Before MaLe's return to Ecuador, we visited the Florida Keys, driving the length of the Overseas Highway from Key Largo down to Key West where we enjoyed the Southernmost point in the Continental US (marked by this black/yellow/red thing),

the 57 "Hemingway Cats" occupying the late writer's historic if not tragically dumpy home

the over hyped Mallory Square and a fantastic sunset over Florida Bay.


But no sendoff sunset is complete without sitting on a mound of fire ants. With only a glowing segment of sun remaining as it submerged into the sea, a frantic MaLe began hoping around, swatting at her back and cursing in Spanish (several words that I am familiar with). I helped brush as many off as I could and pleaded with her to move, but regretfully she was only listening in Spanish at this point and continued to stand in the mound of ants while peeling off clothing. Eventually she understood and moved, but not before being bitten literally from head to toe but the rotten little ormegas.

Fire ant bites are nasty and leave a zit-like swelling for a few days. It's not pleasant. She was calmed by sundown and you'd never know by this picture what she had just endured.

This afternoon it was back to work for me with a trip into the sweltering 98 degree Everglades. As always, I joined my adventurers on the airboat and as we cruised along the well-populated alligator lake, I realized I was being peppered with tiny insects. I looked towards the bow and realized a raft of fire ants had made their way on board and were now being blown on me! I signaled to the airboat captain to stop the boat, which he misinterpreted as go faster, and more and more ants began to fleck my khaki shirt. ANTS! I yelled, but my full-on-freakout fell on deaf ears as the Cadillac engine continued to power the airboats airplane propeller and create just enough noise to drown out what I assumed would soon turn to my panicked sobs.

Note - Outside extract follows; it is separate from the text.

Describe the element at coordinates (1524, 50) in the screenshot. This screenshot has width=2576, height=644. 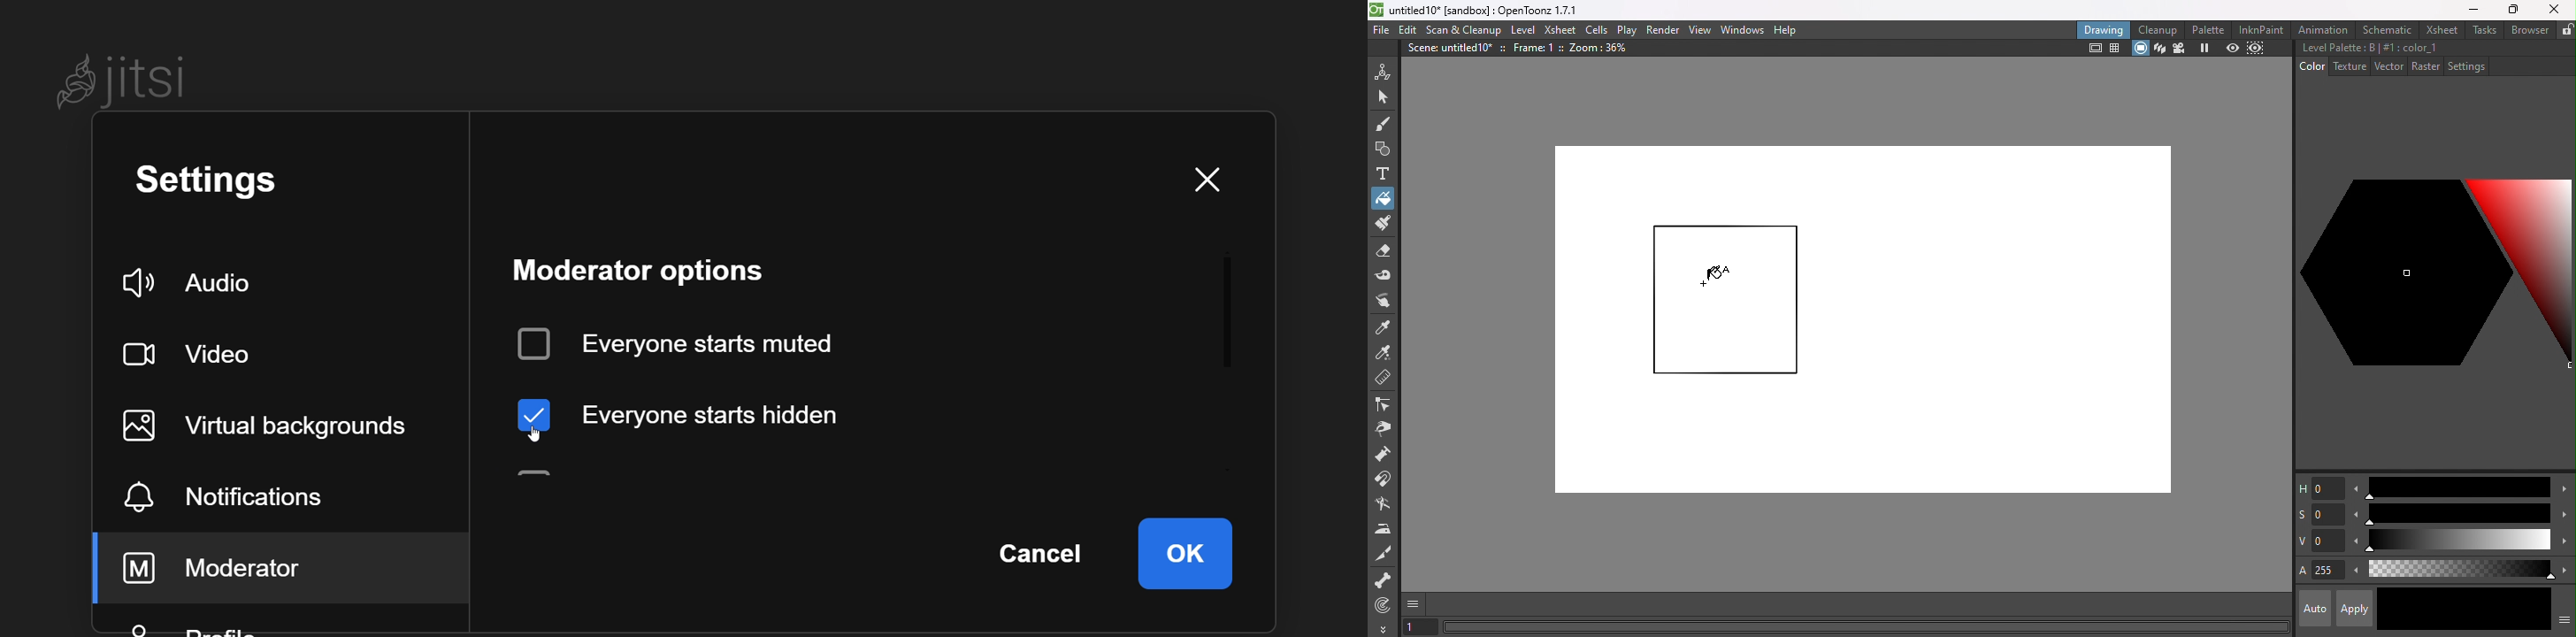
I see `Scene details` at that location.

Fire Ants have the amazing ability to create a mass of ants, or a raft to protect them during floods. Water comes up, they gather in a ball and are magically transported to a new home. In this case - the airboat and eventually on to me. I survived with amazingly only one bite. Maybe the speed in which we traveled carried away the pheromone message to attack. Either way, MaLe and I both survived our ant encounters. Now that the rainy season is here, you gotta watch out for the ants who are constantly shifting their homes to drier ground.